The excitement for us is making a show and having people and kids listen to those shows, that’s the real challenge. The word “pressure” was never used but that’s certainly what the stakes are for us. We want to have the best possible show and hope that people enjoy it and whether people’s jobs rely on it or not, we will still be wanting to put out the best product possible.

radioinfo: Is there anything that causes tension between you? If so what steps do you take to avoid conflict?

Andy: No – not really. I know it’s a boring answer. We kind of left tension back in the days when you felt pressure and you’re trying to find your role. That’s where you can potentially have some tension. And again the benefits of doing a show with your best mate- we put that mateship so much further in front of anything we want to achieve personally as a career. So, if anything was to come in the way of that we are very quick to dismiss it and find something new and different.

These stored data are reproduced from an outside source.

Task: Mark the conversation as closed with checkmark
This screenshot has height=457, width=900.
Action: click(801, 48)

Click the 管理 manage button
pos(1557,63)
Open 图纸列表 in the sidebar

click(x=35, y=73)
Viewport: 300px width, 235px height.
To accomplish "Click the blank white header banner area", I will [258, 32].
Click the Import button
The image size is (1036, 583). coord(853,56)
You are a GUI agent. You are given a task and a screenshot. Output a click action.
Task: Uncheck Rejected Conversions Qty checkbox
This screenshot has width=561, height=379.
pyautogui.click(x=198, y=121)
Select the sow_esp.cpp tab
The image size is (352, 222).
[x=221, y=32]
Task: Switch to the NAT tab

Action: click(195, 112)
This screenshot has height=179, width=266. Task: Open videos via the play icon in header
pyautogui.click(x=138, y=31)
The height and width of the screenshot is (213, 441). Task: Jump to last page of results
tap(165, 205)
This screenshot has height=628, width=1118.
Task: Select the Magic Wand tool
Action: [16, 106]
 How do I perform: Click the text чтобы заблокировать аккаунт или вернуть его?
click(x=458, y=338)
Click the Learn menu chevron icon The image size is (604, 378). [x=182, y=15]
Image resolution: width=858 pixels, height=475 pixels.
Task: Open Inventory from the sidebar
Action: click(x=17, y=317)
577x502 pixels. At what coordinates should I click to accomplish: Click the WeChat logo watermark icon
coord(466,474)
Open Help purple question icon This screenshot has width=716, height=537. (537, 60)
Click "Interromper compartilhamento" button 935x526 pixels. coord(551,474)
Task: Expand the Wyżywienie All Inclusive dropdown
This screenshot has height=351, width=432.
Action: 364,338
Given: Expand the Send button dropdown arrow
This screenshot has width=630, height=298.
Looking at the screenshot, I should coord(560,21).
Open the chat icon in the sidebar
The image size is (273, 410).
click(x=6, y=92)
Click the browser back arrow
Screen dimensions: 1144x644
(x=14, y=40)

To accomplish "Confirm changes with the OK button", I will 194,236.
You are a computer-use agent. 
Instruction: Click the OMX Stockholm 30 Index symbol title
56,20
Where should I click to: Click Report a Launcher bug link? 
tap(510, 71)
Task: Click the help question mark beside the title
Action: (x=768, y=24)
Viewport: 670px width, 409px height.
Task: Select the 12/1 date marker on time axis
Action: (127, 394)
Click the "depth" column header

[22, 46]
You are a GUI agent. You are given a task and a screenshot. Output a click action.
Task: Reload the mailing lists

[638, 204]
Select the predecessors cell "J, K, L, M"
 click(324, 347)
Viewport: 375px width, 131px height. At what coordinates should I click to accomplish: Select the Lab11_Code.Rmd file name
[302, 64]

The other thing is we are literally getting dumb ideas and letting them play out so that’s a pretty exciting job and there’s not a lot to complain about. 

radioinfo: How much time do the two of you spend together?

Andy: We were discussing this on the way back from South America after Gap Year saying we think now we would have had more time together than our parents have had.  We’ve spent more time together than anyone in the world has spent with us individually – which is a strange thing but I see him probably 250 days of the year for most of the day. And it’s strange that we haven’t got sick of each other yet. Well, I haven’t got sick of him. You’ll have to ask him that question.

Early on, we used to do the radio show together and then want to go on holiday together. Our other friends and family were getting a bit annoyed that we wanted to spend so much time. We realised as we were coming back from holiday as we were trying to tell each other a story about the holiday, and the other would go, “yeah, I know I was there.”  It wasn’t very good for business either so, we ended up having deliberate breaks. We now spend our holidays away from each other and we get very excited. It’s like coming back from school holidays when you haven’t seen friends for a bit. You’re in the playground and you want to tell each other everything.

radioinfo: In the old days they used to talk about comedy duos as a straight man and a funny man. Today talent coaches often talk about generators and reactors where one half of a duo tends to generate an idea while the other takes it and runs with it.  If that resonates with you guys, which one is which?

Andy: Hamish always says there’s an equal footing but I tend to disagree. I think he’s the funniest guy in the world. I’m happy as the straight man although straight man is probably not entirely correct. That implies that there’s no ideas coming from my side of the fence. 

What we both agree on is that any idea that either of us has – the other person makes it a lot better and that’s what I get excited about every day. If I come in with an idea I just know that by telling Hamish it’s going to be infinitely better and the sum of the parts is always going to be worth a lot more than the individual but I definitely think he’s the funny one.